I am applying to do a Math degree in my mid-thirties, knowing how much work that is, mindful of my work and family commitments, and not forgetting the cost. I’ve got an Electrical Engineering degree. It’s common to do a graduate degree, though a more conventional route would be to do a MBA or a Masters in Computer Science/Data science. Yet I chosen a Bachelor’s in Math.
The longer you spend in the technology industry, the more you realise that everything boils down to Math. It may not appear so on the surface. In day to day work, a working developer rarely touches Math. You don’t need Math if you’re building CRUD apps, calling APIs or munging the data and presenting them. But as you reach scale, that is when you encounter problems that needs Math.
Take for example, you’re building Uber Eats. Your promise to the customer is to deliver what she ordered within an hour. Easy. We match the order to the driver who is nearest to the restaurant. That’s fine for 1 order, what happens when there’re 10 orders to the same restaurant with only 2 drivers? Let’s split the orders by the number of drivers which is 5 each, then deliver them in order by proximity. Problem solved. What happens when there’re 100 orders with a pool of 5 drivers to the same restaurant? Worse, the same restaurant has 3 branches, each capable of serving the orders. How are you going to match order to driver such that you can satisfy them within an hour? That is route optimisation which boils down to combinatorial optimisation - Math.
At a certain point, I wasn’t satisfied with coming out with algorithms that feels intuitively logical. How do you know that this is correct? Some would say tests. For the Uber Eats example, we can decide on an algorithm that divides the orders equally amongst the drivers by proximity. It feels logical, but is it truly correct? Testing can verify that the implementation works. But tests won’t show you how to craft the algorithm correctly. Math does.
Math is at the heart of many fields. Data science is statistics, linear algebra, probability and calculus. Cryto-currencies is number theory, probability and finite fields. Facebook, Google and LinkedIn are built on graph theory. Not just in technology, Math touches many industries. Those figures in the insurance you bought were calculated by an Actuary who is using Probability. Economists uses Statistics to help formulate policies. Physicists use Math to model phenomenon and to make predictions. There’s a ceiling to the scale of problems you can solve without using Math. We should demand rigour when formulating solutions and not be contented with what may appear to work on the surface.

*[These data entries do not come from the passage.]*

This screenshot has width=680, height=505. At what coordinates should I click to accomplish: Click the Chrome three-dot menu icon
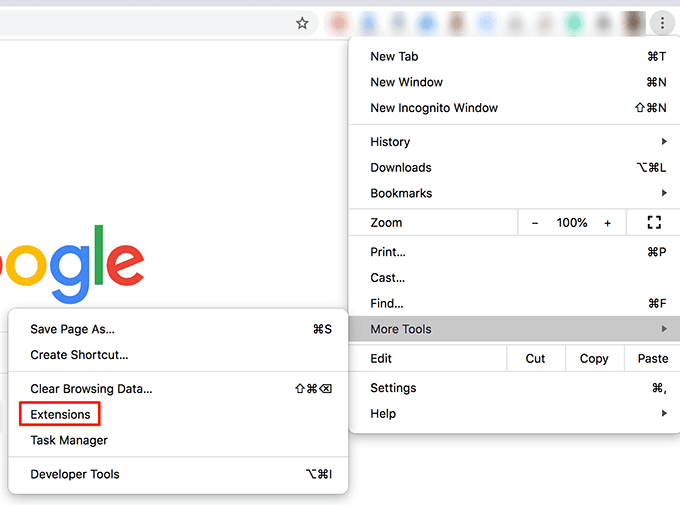(662, 23)
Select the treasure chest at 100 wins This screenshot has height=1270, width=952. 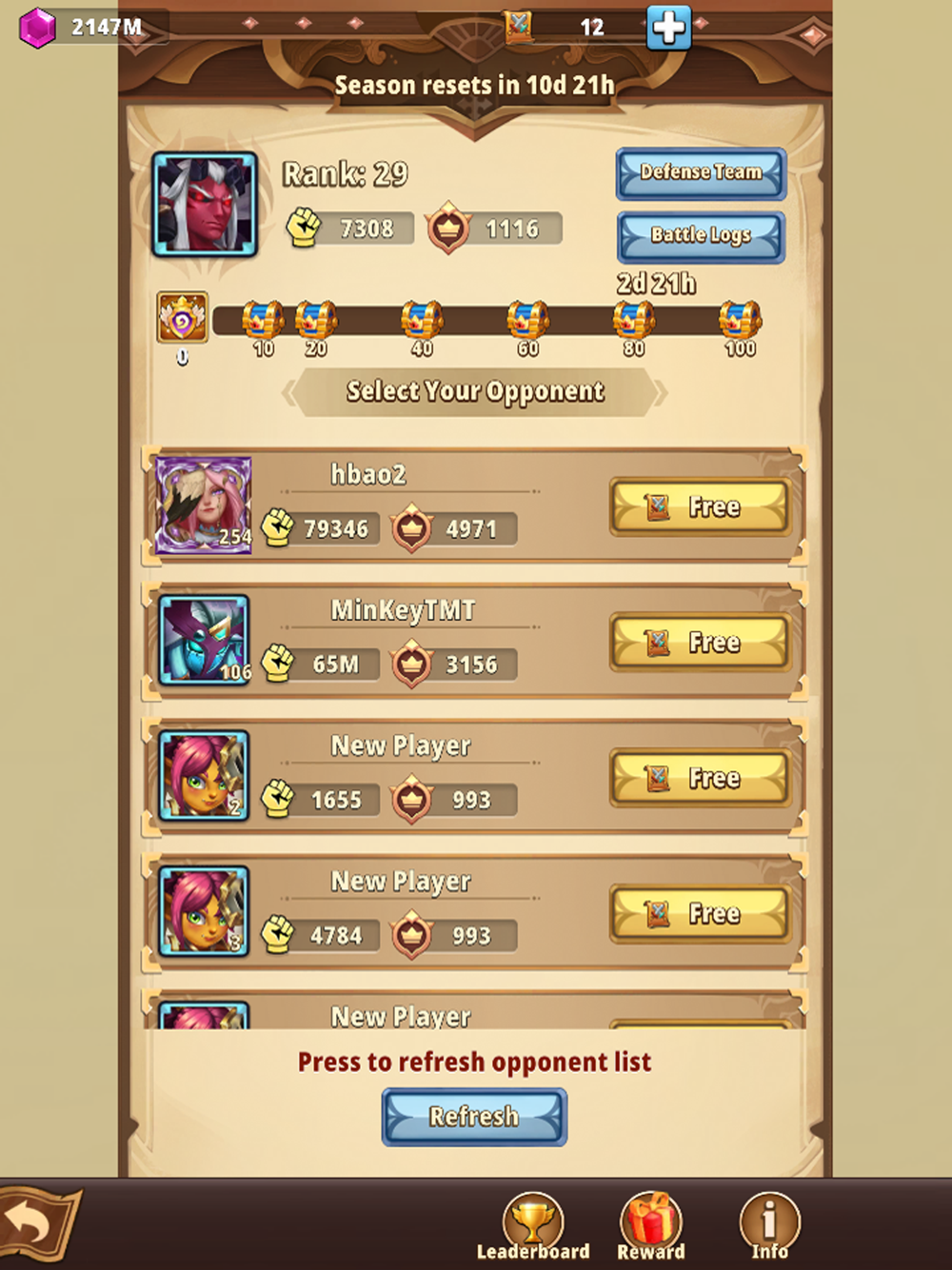pyautogui.click(x=740, y=322)
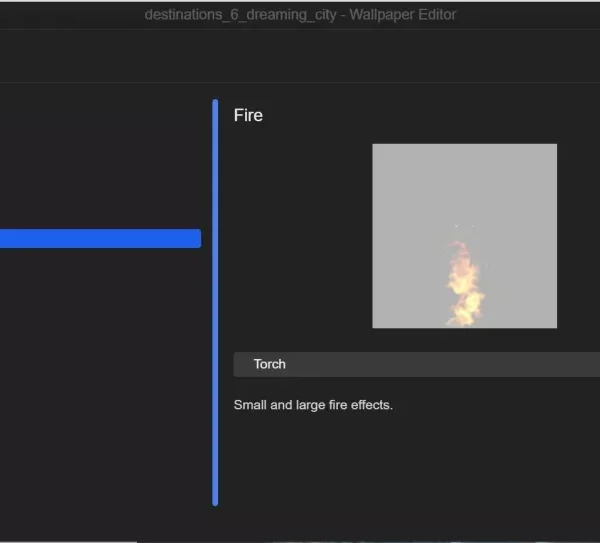This screenshot has height=543, width=600.
Task: Click 'Small and large fire effects' description
Action: click(313, 405)
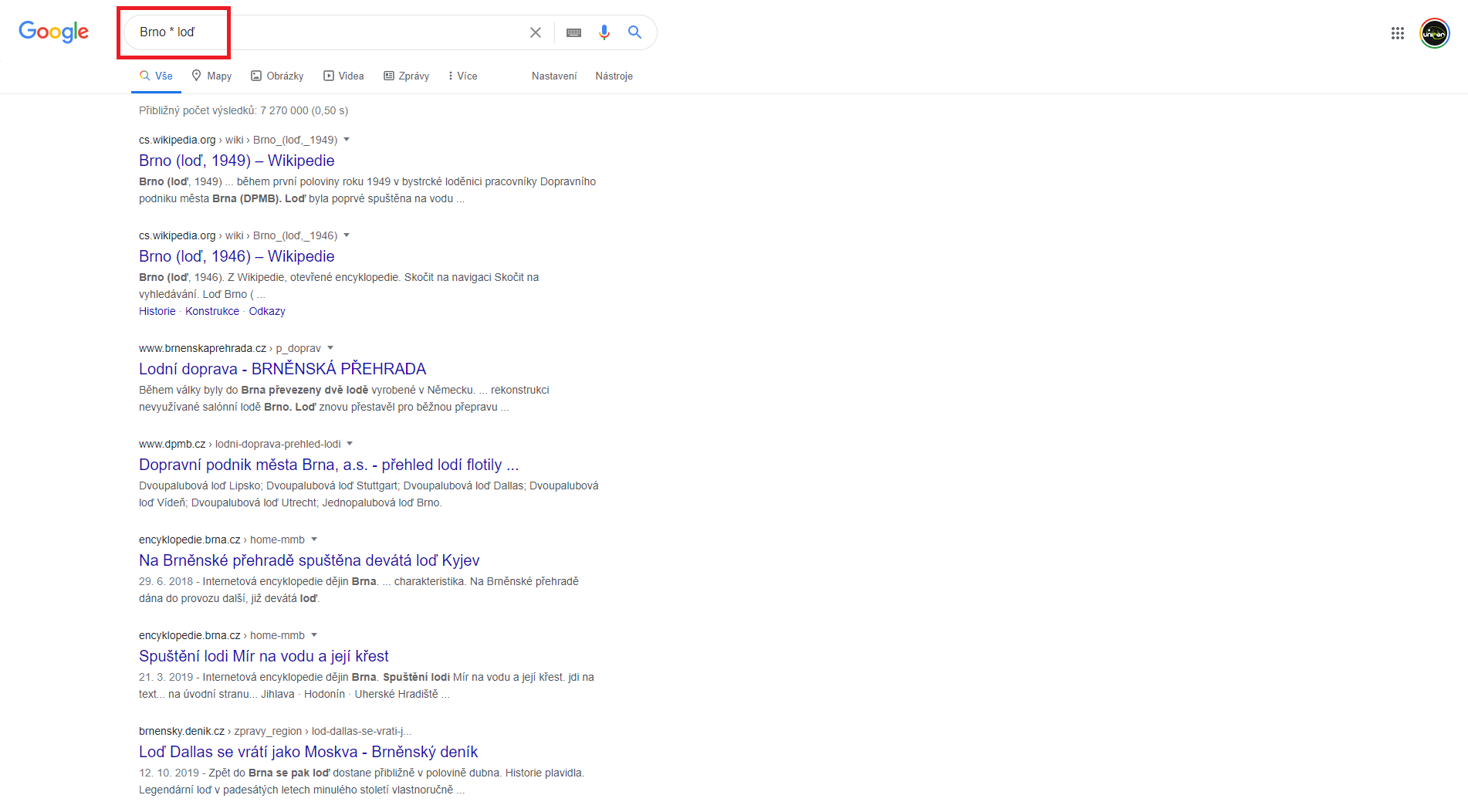Switch to the Mapy tab
The height and width of the screenshot is (812, 1468).
pyautogui.click(x=211, y=76)
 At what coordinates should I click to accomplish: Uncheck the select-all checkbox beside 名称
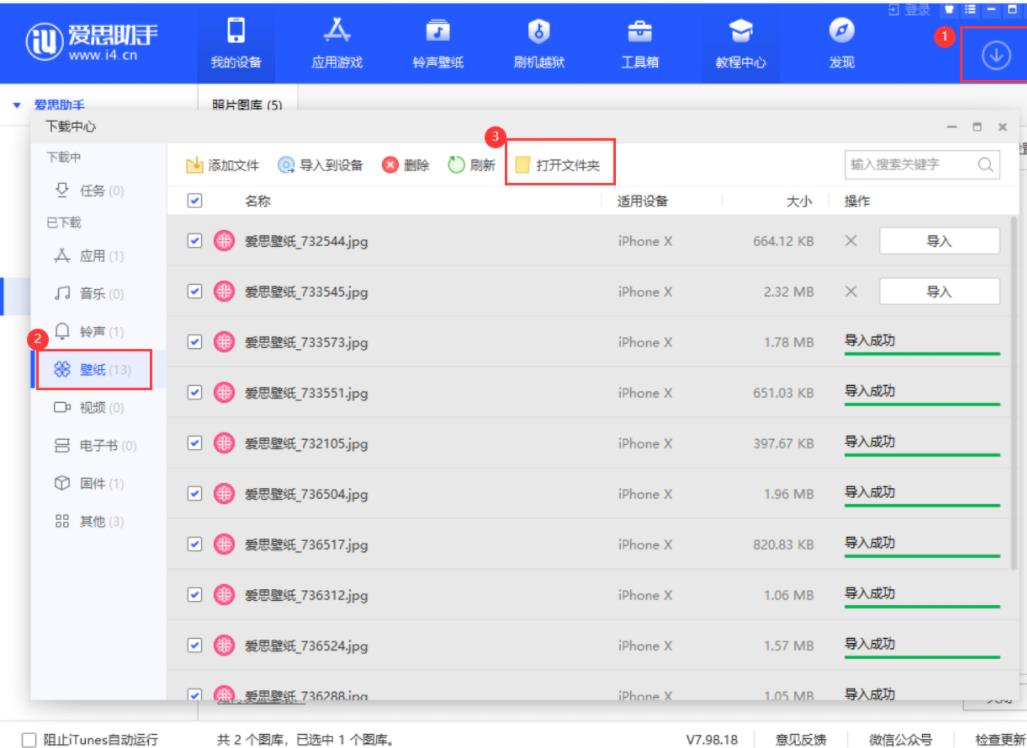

Learning for working adults is broken
Education as a product is broken for working adults. For a part time Masters at a local university, you need to spend 3 evenings(1900-2230) and one full day on Saturday(0900-1700). That’s not accounting for time spent on studying, travelling and assignments. How much time does that leave for my family? That would be the end of my social life for those years. I inquired about doing less credits by stretching out the course.
Sorry, you cannot do that.
Paying a five figure sum for a course where I have to fit my schedule around yours is something I don’t comprehend. I suspect it was to fit in with their full-time programmes, to streamline costs. Implicitly it shows that part time students are less important. Sorry, but this product is not for me.
The thought of getting another degree was put away. Until one day, my colleague Kenny mentioned he was going to do a degree. He was working full time and have a family. He managed to find a distance course that allows him time with his family, not so expensive that he has to downgrade his lifestyle, accredited, and offers Math. Initially I thought it was one of Udacity or Coursera. It wasn’t. It was a proper university in the UK, one that only does distance learning - Open University. That piqued my interest.
There’re lots of options for further education. Why not Udacity or Coursera? I wanted something structured, not a series of unrelated short courses. MOOCs are out. How about a MBA? No, I don’t believe you can learn how to run a business in a school. Reading about them in case studies is not real. That is unless you want to build your network. Again, networking is not exclusive to MBA programmes. MBAs are out. What about a Masters in Computer Science? There is a good Masters programme in Georgia Institute of Technology which can be completed via distance learning. I took a look at the courses. A third of them won’t be useful as I won’t be working in those fields, a third of them are things I already know, the last third is what’s worth learning. Computer science is out. How about Finance? I saw how useful accounting knowledge was to understanding the health of a business, and how it helps in making decisions. Between Math and Finance, Math felt the more useful and the more applicable. Math is also timeless. With a background in Math, topics in Finance should not be a problem.
There are other courses that offers Math, but none that focuses exclusively on distance learning students like the Open University. Material and classes are online and can be taken at your own pace. The course can be extended for up to 16 years. The course fees are half of what it costs for the similar in the US. Plus it is accredited in UK and Europe. The modules look applicable and interesting. The Open University is distance learning done right.
I’m going to enjoy the process of learning. This blog post shares the mental process that I went through when researching for further education. Hopefully it helps you. Everybody has 24 hours a day. It is how you make use of time that decides where you’re going.